And what that means is when there's a ransomware incident or hey, something weird is happening on this computer, they have zero idea about how to maintain evidentiary value or mm-hmm. Even the things that they're doing, how those impact their ability to investigate that incident in the future.

And so talk to us a little bit about why that, like the lab portion and why that like live incident response piece is such, such an important core skill, especially for MSPs that live in this world that are response oriented. Yeah, so this ties in with the cheat sheets. Okay. So whenever you're working in incident, one of the things you want to do is you wanna follow some type of methodology and you want to document what it is you're doing. Okay?

So if you're going in and I'm gonna look at a Windows computer system and I'm doing live forensics, I would write in my notebook at this particular date. This time I started the sans incident response cheat sheets. So that way I've got a running record of what I did at what time, which is important. But also I followed a methodology.

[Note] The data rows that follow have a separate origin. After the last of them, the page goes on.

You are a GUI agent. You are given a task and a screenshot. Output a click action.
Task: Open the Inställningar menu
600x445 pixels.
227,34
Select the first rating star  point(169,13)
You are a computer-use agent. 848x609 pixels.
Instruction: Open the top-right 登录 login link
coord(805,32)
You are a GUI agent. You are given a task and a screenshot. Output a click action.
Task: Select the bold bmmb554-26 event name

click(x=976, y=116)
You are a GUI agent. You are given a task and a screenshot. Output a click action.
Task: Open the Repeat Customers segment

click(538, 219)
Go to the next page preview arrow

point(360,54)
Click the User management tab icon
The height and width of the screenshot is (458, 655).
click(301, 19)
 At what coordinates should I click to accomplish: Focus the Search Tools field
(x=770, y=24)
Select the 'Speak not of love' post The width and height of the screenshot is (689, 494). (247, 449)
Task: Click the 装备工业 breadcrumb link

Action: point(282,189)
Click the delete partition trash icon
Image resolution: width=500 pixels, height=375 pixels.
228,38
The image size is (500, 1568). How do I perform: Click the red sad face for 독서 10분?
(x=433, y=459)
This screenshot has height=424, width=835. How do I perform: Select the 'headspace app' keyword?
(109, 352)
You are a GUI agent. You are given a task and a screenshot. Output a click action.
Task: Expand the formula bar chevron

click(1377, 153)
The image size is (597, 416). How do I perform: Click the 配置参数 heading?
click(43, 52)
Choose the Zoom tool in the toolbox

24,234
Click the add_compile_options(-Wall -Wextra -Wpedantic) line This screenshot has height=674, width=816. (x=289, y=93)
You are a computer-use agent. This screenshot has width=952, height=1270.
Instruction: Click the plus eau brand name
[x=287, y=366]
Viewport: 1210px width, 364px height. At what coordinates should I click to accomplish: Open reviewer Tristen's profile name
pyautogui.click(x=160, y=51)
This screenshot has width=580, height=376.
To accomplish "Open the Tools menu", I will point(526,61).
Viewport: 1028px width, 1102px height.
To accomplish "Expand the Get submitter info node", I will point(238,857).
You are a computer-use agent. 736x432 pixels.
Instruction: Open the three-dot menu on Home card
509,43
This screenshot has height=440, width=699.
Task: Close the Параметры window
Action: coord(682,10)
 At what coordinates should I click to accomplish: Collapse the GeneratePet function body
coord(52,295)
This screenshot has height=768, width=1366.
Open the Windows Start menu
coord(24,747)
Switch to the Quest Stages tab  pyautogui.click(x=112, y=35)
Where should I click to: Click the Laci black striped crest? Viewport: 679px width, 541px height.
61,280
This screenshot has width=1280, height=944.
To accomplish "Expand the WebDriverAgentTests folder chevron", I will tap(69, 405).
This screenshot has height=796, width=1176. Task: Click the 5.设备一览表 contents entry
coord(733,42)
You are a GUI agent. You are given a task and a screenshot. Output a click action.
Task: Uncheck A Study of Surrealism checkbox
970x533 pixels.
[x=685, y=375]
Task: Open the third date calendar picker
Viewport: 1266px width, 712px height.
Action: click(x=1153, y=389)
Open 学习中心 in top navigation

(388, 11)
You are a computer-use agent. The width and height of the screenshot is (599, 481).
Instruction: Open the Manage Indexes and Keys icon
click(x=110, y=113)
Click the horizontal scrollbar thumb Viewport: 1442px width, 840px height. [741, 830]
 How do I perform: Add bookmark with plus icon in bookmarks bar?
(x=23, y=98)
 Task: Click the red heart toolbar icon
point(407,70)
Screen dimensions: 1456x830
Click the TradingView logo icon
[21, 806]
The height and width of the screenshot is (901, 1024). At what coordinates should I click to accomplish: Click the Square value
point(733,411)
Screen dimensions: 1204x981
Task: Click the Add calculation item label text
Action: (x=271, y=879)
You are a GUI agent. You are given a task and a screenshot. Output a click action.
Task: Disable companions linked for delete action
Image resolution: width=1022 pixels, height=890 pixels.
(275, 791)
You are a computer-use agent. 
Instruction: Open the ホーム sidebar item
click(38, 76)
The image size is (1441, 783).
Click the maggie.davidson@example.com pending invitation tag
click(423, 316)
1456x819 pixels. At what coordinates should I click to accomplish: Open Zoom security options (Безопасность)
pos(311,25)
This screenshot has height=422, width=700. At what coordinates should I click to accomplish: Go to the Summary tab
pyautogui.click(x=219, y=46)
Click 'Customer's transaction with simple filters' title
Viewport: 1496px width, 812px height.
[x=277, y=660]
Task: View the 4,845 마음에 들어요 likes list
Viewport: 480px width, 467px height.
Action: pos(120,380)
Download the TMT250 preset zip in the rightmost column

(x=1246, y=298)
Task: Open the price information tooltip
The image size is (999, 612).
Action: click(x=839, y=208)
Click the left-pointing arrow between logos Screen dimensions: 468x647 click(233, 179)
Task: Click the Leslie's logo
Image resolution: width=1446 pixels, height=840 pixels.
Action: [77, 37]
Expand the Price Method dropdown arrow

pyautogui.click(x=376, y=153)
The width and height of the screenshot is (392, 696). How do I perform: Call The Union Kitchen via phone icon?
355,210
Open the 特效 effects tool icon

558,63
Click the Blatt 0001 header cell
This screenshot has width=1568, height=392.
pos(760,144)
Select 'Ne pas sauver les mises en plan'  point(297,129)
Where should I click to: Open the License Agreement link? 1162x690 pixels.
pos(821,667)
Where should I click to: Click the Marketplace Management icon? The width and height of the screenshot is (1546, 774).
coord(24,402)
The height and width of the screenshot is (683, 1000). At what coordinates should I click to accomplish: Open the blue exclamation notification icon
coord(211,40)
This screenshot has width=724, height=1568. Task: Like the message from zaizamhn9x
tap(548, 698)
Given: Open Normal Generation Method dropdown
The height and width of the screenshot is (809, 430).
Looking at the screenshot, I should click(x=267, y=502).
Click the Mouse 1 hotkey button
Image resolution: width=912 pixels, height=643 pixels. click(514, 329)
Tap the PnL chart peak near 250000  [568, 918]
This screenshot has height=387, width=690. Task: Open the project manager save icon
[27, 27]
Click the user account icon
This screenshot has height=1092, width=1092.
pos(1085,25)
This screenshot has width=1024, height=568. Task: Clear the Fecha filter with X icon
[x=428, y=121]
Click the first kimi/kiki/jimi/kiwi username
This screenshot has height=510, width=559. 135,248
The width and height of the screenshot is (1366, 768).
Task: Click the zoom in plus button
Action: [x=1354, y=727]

And if you ever get in front of a judge and a jury, they love people who take notes and they love people who follow methodologies.

Uh, rather than being like, yeah, I'm a keyboard cowboy, I just sat down and I started, you know, just doing stuff now that doesn't resonate with them, right? So that's key. The other thing is, whenever you're looking at evidence being admissible in court, according to Daubert rules of evidence, evidence is admissible in court only if there's no evidence of tampering. So whatever you're doing is more than likely going to be admissible in court.

But it really boils down to what's the weight that the judge and jury will give it. If you're meticulous, you have notes, you're following a methodology, you're following these cheat sheets, you're developing the methodology your company has, that resonates and it gives more weight than just saying, I was just typing a bunch of commands and I fell into it. So that's one of the key things why this training is critical.

'cause now you can give the cheat sheet to somebody that has the training and they know how to get to the programs that they need to run. They know how to deal with the output. They know how to interpret what those cheat sheets and those methodologies actually tell them. Yeah, Yeah. But it's not just how it stands up in court, it's legitimately a better way to get it done. That's why that's Important. That's true, that's true.

I always, I always lead with court 'cause it scares the hell out of people. Well, those Words in court come up fairly often right on, on the cyber call. And, you know, I owned two MSPs over, you know, 20 years, uh, never been to court. The chance is that you can own an MS P for the next 10 years and avoid being in court at some point are very small. So I just wanna note that that's a, that's a massive change for who we are. Yep, absolutely. Yeah.

I mean, uh, the thing that's exciting for me is if you go to this course and you pay attention and you do the labs, uh, and I know John, he's gonna give you 5, 6, 7, 10, 15 other resources to go expand that knowledge on you could actually take what you learn here. You could create live incident response scripts for your operating systems, for your MSP and instrument them in your RMM and part of your response playbook now is before I do anything on the system, I run the LIR scripts.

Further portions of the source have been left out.